The fog is like that of being intoxicated. Affairs are addicting, Dr H says it himself. Agreed, someone ultimately has to agree to drop their panties as few folks just trip and fall on a penis.
But....
If needs are not being met, and someone appears to meet that need, it's a lot like that fruity drink that was created where the alcohol is difficult to taste. The wayward keeps drinking it and soon, they are intoxicated and don't know how it happened.
Does that mean they are not responsible?
Heck no! We are talking about adults and adults are to put into place protections for their marriages.

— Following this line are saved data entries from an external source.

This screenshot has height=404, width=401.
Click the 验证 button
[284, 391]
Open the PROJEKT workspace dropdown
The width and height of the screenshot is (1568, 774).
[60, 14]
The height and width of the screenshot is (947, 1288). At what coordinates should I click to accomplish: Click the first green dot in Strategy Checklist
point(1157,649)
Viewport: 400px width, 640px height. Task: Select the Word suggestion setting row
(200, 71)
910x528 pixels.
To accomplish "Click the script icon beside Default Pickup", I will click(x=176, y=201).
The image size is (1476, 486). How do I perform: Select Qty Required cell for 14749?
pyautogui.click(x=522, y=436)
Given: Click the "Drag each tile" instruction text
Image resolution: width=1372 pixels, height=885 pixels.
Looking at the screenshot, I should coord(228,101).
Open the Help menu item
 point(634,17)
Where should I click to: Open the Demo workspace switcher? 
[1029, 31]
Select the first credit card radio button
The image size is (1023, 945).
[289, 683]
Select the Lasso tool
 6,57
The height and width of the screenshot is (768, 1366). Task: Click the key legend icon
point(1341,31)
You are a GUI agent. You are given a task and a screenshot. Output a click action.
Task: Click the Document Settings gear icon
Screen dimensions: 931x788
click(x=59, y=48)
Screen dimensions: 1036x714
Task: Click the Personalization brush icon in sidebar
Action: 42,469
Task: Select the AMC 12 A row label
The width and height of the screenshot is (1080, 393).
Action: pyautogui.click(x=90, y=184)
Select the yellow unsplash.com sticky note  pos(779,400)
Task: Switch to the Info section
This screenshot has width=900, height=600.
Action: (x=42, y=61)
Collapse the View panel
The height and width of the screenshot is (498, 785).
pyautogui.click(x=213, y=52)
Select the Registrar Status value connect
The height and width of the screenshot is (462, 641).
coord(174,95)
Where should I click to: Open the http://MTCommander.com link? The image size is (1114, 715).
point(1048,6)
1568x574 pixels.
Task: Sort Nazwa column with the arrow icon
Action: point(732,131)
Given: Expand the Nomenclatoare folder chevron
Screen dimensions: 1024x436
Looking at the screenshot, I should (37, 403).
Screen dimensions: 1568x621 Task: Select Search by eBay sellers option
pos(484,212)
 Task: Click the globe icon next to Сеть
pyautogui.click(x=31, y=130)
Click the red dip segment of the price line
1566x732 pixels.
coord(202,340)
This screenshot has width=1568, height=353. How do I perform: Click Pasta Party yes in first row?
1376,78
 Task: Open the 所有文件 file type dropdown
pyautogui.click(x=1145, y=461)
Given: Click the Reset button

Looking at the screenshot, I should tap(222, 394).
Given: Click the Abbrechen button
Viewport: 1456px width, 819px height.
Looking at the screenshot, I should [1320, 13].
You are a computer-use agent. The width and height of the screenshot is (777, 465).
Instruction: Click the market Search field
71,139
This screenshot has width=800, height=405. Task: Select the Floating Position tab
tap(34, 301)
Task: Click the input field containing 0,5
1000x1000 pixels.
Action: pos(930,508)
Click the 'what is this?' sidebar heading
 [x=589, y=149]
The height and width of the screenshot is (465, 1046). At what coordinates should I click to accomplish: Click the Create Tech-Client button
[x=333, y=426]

But I do believe the fog is real. It's the intoxication of the affair and due to that, the wayward is UNWILLING to examine the reality of the affair because she wants her fix of endorphins, feel good chemicals in the brain, etc.
It "appears" irrational to us who believe we would not consider the choice. Yet it also "seems" rational to those who choose it. It feels good, it gets a need met, etc.
The person who is cheating is ignoring what they are doing to the marriage, they are not looking deeply at the affair partner, etc. The narrow vision, the fantasy, etc, all contribute to what appears to those on the outside as the wayward being foggy.
I think waywards are foggy, but I also believe they CHOOSE to be foggy.
How is that for straddling the fence, LOL?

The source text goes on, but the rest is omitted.